- Born: 8 May 1866 Nes i Hallingdal, Norway
- Died: 25 July 1926 (aged 60) Modum Bad, Norway
- Education: Royal Frederick University (cand. it.)
- Occupation: Barrister
- Board member of: Norwegian Bar Association
- Spouse: Kristine Marie Birkeland
- Children: Arne Meidell Frants Meidell
- Parents: Frants Henrik Meidell (father); Olivia Annette Caroline Arntzen (mother);
- Relatives: Laurits Birkeland (Grandfather)
- Portrait of Garup Meidell, c.1920, Oslo Museum

= Kristian Garup Meidell =

Norwegian lawyer

Kristian Garup Meidell, sometimes just Garup Meidell (8 May 1866 – 25 July 1926) was a Norwegian barrister.

He was born in Nes i Hallingdal as a son of district stipendiary magistrate Frants Henrik Meidell and Olivia Annette Caroline Arntzen. In 1893 he married Kristine Marie Birkeland, a daughter of Supreme Court Justice Laurits Birkeland. Their son Arne Meidell became a known industrial leader.

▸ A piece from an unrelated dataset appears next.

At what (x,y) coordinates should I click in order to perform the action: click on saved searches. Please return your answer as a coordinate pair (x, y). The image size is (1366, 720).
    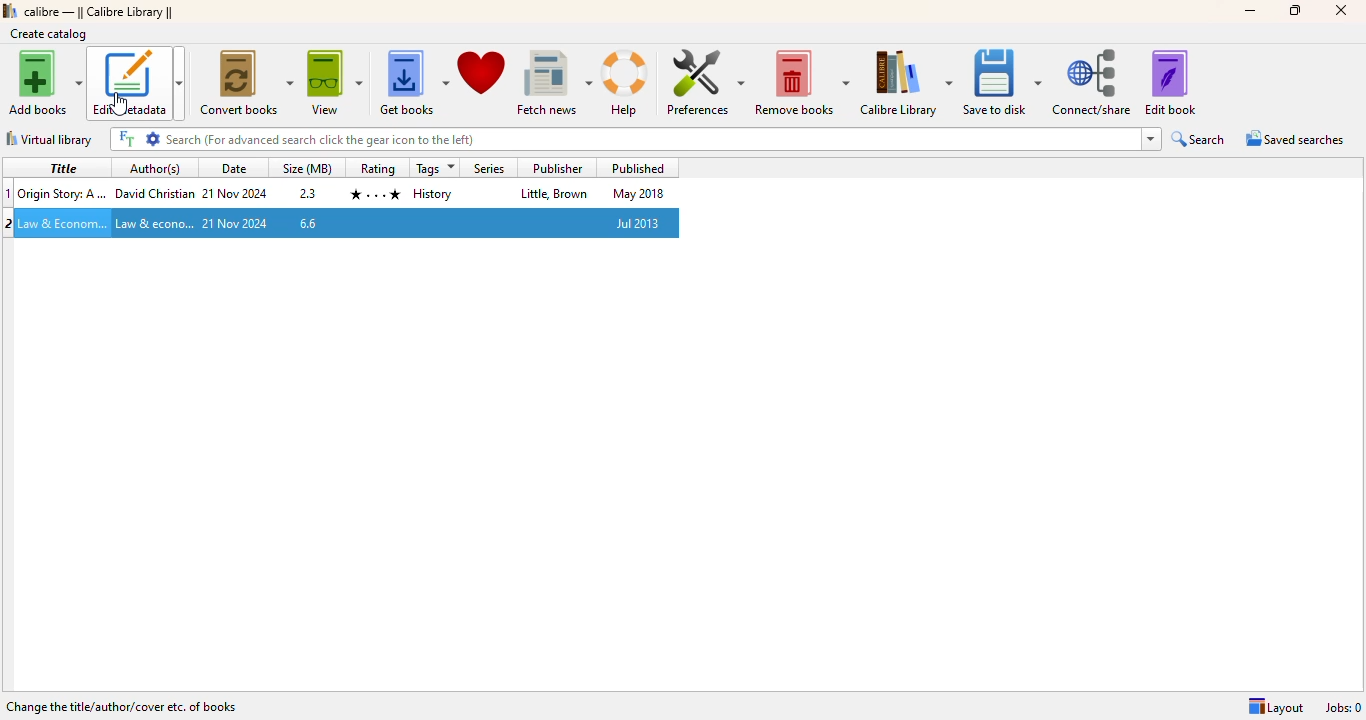
    Looking at the image, I should click on (1293, 139).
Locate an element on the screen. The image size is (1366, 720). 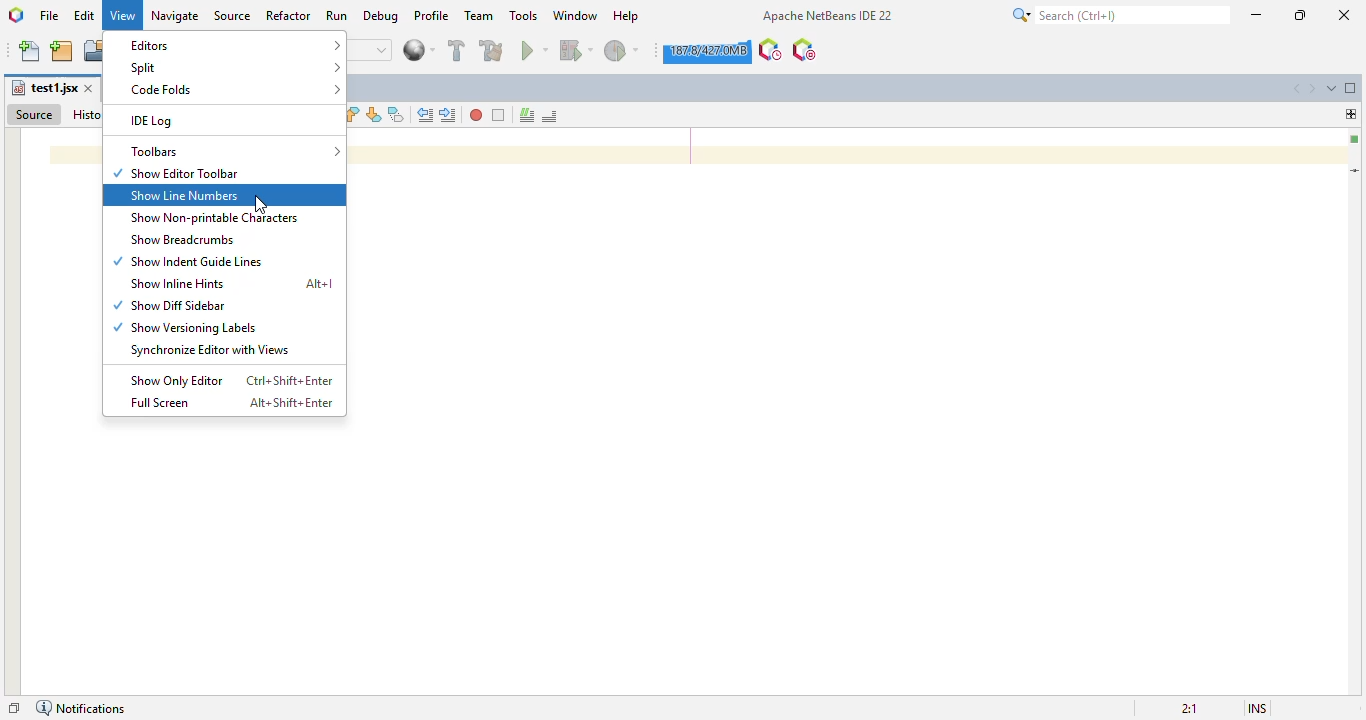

Another son, Frants, followed in his father's footsteps as a barrister.

Garup Meidell graduated from the Royal Frederick University with the cand.jur. degree in 1890. He worked under his father before settling as an attorney in Kristiania (Oslo) in 1893. From 1896 he was a barrister with access to working with Supreme Court cases. Among others he worked as a lawyer for the Central Bank of Norway, and at his death he was described as one of the "best known jurists" in Norway's capital.

He took part in the liquidation of Den norske Discontobank in 1901 and Industribanken in 1902. He was also appointed by the state to the control committee of Andresens og Bergens Kreditbank, when the bank was placed under public administration in 1923. He chaired the supervisory council of Elektrisk Bureau, and was a board member of the Norwegian Bar Association. He died in July 1926 at Modum Bad.